Now all of you would have either laughed or been offended that someone would think bottle feeding was somehow wrong. That’s how those who breastfeed feel most of the time on these threads. We have to defend our right to breastfeed our hungry children or risk offending someone, somewhere, if we aren’t discreet enough.

Jennifer
 
That is a common thing to say “It makes me feel uncomfortable”. A very overused phrase, to my mind. Maybe bottle feeding makes another person feel uncomfortable, have you though of that? Maybe someone ought to start a thread “Bottlefeeding During Mass?” Some people feel that denying a helpless infant mother’s milk is harmful, and statistics do point to the fact that breastfeeding is nutritionally superiour. The American Pediatrics association advises to breastfeed for a minimum of one year.

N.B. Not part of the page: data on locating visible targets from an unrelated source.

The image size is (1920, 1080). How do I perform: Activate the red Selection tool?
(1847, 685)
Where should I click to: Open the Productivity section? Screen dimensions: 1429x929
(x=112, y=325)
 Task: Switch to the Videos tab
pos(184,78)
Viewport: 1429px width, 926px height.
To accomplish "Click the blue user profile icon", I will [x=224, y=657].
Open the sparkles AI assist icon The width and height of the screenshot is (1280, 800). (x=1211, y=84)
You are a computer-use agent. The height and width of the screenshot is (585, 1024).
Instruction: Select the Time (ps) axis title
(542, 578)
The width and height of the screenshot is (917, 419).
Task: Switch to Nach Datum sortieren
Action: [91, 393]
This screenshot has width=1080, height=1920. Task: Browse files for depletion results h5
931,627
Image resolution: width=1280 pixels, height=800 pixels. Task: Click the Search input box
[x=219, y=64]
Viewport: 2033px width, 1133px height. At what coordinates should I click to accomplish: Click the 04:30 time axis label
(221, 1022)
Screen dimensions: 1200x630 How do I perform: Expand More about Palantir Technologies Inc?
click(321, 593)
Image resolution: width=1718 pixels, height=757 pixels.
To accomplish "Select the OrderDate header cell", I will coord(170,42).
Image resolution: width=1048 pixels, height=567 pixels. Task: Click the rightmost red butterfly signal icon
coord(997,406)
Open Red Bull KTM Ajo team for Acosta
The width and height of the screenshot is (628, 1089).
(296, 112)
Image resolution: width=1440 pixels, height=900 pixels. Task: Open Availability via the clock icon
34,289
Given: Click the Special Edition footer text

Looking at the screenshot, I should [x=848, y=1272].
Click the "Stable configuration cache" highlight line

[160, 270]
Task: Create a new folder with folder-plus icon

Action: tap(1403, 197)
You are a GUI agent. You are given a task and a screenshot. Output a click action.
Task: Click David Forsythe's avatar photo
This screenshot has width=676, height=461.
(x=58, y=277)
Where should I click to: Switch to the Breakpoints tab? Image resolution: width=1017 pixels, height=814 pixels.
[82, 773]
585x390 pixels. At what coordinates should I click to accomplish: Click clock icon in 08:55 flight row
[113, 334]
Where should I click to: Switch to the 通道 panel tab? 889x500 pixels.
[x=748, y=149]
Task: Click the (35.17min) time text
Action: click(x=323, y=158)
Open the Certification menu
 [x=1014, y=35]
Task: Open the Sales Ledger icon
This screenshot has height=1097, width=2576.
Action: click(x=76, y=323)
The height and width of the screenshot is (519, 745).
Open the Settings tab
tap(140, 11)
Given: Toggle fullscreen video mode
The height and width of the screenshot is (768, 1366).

Some people are also “uncomfortable” if they see a mother with more than 3 children. Even Catholics feel this way because they have bought into the culture of death. Maybe people who feel “uncomfortable” in the presence of a suckling babe ought to reexamine their feelings and do some research about the subject. Our culture has objectified the female body. Just as sex is considered recreation, also the breast is viewed improperly.

It’s the same with handicapped people. They make some people feel “uncomfortable”. It used to be that you were expected to institutionalize them, or at least kindly keep them out of sight. But now attitudes have changed and we are now, as a society, much more tolerant. We are more used to seeing them and it doesn’t make us so squeamish. That is a good development for our society and we need to do the same for breastfeeding mothers.